I’m not surprised that the PTO ruled in WARF’s favor – after all, PTO has a selfish interest in keeping the patent system as it is. The more patents, the better (for them). The real problem, though, isn’t the legal claim – the challenge to the patents was a long shot in the first place, and I never thought they had a good chance of winning. The problem is that we allow these types of patents in the first place.

Meanwhile, WARF claims it is seeing “a small amount of commercial royalties” – as if the fact that they weren’t making much money was somehow a mitigating factor. If this is true, then why are they holding the entire research enterprise hostage for a small amount of money that they want for themselves? Obviously they are trying to distract attention from the real issue, which is that we’re allowing a private entity to prevent work on problems that could benefit all mankind. This is completely and utterly illogical; it appears that our legal system has us so tied into knots that we can’t - as a society, as a species – do what’s best for ourselves.

I’ve heard the arguments from the other side – that patents are necessary for a thriving commercial sector, especially for technology companies. I don’t buy it. The arguments just don’t hold up in today’s rapidly changing environment. Giving a person (or a corporate entity) exclusive control over an invention for 20+ years may have made sense 50 or 100 years ago, but it doesn’t today. And even if it did, it doesn’t work for stem cell technology. WARF is hampering research for their own short-term profit goals.

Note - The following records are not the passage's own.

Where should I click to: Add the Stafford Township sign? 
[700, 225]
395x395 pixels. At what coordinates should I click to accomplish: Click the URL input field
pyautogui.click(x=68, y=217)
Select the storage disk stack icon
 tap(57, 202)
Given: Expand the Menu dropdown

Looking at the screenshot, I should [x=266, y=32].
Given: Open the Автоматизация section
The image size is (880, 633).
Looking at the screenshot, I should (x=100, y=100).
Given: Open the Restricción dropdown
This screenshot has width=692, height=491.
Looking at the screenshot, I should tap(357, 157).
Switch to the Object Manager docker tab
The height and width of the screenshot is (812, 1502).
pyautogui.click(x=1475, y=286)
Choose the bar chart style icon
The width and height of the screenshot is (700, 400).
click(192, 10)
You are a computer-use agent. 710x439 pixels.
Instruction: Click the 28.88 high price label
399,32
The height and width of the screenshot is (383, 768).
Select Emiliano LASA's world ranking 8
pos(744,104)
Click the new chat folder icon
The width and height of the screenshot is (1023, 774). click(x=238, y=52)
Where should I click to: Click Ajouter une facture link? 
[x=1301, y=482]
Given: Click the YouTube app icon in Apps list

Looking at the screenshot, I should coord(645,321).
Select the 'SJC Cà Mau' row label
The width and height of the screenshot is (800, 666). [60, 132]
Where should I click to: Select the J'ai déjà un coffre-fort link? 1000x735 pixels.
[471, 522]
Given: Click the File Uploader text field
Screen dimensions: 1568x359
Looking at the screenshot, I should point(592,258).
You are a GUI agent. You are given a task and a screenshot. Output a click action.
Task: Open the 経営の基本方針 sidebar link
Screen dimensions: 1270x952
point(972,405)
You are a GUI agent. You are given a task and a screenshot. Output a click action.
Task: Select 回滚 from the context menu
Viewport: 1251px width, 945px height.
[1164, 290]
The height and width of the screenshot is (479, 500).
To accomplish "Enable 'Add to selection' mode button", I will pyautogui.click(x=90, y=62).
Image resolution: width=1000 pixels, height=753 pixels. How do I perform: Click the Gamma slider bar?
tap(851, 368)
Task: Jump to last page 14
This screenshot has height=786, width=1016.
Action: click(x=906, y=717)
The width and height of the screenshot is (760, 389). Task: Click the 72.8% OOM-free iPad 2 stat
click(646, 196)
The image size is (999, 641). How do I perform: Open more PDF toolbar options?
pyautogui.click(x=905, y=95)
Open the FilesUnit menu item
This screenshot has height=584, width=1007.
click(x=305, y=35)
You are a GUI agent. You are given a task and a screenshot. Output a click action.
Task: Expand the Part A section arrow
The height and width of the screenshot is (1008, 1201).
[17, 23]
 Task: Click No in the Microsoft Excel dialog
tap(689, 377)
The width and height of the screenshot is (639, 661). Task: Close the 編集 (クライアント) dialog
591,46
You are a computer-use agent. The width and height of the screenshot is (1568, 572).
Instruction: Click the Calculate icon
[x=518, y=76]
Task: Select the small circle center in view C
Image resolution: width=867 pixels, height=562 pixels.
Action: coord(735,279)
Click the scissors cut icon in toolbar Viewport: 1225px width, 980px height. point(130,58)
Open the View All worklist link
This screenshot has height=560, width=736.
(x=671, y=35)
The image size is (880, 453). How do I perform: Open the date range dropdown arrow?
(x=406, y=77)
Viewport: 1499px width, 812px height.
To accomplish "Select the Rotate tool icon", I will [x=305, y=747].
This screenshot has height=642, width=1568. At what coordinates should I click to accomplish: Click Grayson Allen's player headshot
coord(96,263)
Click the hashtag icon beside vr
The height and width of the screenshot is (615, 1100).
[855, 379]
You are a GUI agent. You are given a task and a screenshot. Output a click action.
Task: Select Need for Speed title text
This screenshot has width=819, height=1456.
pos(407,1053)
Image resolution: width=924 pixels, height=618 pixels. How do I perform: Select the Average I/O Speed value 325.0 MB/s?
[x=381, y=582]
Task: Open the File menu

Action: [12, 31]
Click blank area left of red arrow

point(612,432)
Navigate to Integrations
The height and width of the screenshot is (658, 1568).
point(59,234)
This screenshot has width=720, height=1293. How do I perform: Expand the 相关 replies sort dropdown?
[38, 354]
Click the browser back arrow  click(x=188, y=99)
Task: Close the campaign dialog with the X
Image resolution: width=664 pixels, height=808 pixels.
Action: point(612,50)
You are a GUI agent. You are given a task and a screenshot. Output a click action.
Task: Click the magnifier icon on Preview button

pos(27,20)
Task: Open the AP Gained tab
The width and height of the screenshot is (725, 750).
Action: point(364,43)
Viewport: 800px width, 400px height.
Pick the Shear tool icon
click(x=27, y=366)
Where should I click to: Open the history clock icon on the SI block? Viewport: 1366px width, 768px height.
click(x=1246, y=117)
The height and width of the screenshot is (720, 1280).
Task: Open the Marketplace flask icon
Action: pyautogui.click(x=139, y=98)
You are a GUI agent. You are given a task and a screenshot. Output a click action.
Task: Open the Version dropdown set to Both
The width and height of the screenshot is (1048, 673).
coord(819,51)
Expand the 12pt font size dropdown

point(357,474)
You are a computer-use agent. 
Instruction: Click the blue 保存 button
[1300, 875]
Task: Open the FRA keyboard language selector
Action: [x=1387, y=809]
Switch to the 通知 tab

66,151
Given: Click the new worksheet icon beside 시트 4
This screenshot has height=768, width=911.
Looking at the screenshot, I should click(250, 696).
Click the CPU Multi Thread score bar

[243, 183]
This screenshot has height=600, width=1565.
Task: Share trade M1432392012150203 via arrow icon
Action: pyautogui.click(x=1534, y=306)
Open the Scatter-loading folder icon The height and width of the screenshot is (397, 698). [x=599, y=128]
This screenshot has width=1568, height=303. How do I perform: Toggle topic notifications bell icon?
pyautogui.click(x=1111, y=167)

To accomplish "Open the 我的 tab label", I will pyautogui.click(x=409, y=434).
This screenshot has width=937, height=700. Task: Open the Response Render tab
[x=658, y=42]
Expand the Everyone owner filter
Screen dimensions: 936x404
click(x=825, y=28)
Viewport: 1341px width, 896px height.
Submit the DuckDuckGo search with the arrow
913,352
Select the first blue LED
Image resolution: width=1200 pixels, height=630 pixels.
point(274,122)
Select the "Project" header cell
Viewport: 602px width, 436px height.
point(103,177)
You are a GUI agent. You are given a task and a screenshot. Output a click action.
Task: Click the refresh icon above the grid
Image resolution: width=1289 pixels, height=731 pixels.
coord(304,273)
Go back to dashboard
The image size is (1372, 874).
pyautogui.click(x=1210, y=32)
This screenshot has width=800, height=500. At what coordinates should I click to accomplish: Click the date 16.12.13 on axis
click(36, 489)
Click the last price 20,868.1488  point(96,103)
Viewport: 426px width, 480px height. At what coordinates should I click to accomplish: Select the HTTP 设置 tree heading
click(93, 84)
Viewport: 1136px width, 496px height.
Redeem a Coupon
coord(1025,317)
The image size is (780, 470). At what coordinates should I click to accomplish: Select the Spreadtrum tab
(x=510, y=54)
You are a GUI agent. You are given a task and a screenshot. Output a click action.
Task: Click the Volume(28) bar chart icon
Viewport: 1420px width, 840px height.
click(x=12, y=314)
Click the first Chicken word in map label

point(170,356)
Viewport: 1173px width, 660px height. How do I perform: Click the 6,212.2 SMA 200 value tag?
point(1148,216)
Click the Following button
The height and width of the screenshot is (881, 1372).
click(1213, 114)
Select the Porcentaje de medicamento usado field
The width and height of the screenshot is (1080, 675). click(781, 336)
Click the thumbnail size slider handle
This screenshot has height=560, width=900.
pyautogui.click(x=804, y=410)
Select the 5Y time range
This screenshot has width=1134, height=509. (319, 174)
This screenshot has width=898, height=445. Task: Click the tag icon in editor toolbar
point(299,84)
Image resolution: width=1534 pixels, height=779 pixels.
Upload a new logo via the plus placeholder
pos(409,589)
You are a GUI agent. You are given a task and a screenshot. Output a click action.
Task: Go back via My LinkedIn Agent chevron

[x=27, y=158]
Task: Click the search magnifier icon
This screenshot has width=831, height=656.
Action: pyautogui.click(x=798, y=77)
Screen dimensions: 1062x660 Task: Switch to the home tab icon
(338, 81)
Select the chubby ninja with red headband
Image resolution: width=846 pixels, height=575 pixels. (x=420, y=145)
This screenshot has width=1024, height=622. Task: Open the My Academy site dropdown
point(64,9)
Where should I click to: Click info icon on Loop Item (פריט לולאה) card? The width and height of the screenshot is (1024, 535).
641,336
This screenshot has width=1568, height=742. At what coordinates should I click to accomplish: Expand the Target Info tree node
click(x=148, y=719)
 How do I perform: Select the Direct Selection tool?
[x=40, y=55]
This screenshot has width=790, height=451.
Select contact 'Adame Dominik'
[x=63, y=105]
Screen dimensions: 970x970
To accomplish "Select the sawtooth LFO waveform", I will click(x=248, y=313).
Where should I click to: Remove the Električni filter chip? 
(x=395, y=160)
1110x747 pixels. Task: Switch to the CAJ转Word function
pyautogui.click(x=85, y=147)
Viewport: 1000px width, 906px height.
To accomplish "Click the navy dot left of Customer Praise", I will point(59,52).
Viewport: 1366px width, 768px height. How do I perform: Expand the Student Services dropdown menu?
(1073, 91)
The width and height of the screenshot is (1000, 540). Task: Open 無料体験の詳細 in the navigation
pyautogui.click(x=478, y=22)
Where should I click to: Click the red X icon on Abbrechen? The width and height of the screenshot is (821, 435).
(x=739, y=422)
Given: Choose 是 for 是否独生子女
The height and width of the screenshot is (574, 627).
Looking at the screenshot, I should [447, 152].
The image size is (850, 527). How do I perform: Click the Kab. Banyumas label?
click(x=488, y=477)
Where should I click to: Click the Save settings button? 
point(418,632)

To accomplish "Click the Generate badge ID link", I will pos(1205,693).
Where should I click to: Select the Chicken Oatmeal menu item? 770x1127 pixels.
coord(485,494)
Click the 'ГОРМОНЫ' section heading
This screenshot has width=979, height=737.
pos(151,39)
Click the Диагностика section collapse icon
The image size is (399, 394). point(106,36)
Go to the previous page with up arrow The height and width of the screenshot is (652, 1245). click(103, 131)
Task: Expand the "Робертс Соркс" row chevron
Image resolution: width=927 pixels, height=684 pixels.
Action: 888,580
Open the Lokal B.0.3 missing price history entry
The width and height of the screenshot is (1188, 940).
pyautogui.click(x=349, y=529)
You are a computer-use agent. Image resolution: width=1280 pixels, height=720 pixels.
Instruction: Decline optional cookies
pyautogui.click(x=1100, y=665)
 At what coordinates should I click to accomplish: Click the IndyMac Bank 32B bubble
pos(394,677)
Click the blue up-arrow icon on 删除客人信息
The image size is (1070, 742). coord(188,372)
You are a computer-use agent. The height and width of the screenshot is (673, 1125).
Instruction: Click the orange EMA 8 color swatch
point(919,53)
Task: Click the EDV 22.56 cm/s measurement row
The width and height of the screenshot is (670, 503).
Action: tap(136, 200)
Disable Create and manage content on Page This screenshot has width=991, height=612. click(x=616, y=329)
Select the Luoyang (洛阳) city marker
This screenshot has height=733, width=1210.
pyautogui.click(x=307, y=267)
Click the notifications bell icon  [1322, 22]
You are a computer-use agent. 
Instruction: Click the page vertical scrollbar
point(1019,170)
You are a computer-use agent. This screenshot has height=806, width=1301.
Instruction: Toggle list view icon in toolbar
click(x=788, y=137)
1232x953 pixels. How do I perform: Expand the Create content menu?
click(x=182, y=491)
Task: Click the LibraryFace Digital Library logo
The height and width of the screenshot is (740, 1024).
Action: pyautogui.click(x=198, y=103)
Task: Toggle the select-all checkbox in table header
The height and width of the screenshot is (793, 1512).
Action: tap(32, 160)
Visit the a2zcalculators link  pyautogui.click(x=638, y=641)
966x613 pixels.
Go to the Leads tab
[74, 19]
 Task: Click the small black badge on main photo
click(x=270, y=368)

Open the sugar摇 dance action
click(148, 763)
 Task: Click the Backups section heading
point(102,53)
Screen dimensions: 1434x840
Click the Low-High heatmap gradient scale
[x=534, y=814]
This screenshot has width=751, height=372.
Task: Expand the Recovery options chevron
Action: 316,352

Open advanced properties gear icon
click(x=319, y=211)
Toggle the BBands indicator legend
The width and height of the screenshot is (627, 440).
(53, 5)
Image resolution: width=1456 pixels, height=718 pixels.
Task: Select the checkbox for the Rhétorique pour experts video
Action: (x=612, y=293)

If the University of Wisconsin truly wants to benefit society, then it should insist that WARF license its stem cell patents for free to anyone who wants them. (WARF’s home page says that it “ensures the inventions of UW-Madison benefit humankind” – so they apparently agree with me!) If they argue that they deserve some profits, I’d point out that the U.S. government paid for the work in the first place. It’s true that U.S. law allows universities to claim ownership – and patents – on work produced on their campuses with federal support, but just because you can do something doesn’t make it okay.

WARF is evil.


  1. I'm not a big fan of patents myself, but you are conflating two entirely different issues -- whether patents are a good idea in theory vs. whether, given patents exist in the imperfect real world, should universities use them to their benefit or whether only private companies should have them.

    You don't mention that WARF exists to fund research at the University of Wisconsin -- it isn't some "private entity" out to make a buck. And why single out WARF anyway? Why it is more evil then the equivalent organizations that nearly every university has? You are hopefully aware that your own university has a office of technology commercialization? (

    And George Daley should realize that Harvard has its version of WARF as well:

  2. Jonathan,
    You make some good points, so perhaps I need to clarify. I'm aware that there are two (actually more than two issues), and I'm taking a position on both. On your first question - whether patents are a good idea in theory - my position is no, they're not. On the second, about whether universities should use them to their benefit, my position, as I tried to make clear, is that I'm opposed to that to.

    And since you mention it, I'll be consistent about my own university - I'm well aware that U. Maryland has an office of tech transfer, and I'm opposed to their very existence. I'd like to see them shut down, and I've let people on campus know - with no effect so far. But this is a long battle and I will keep at it.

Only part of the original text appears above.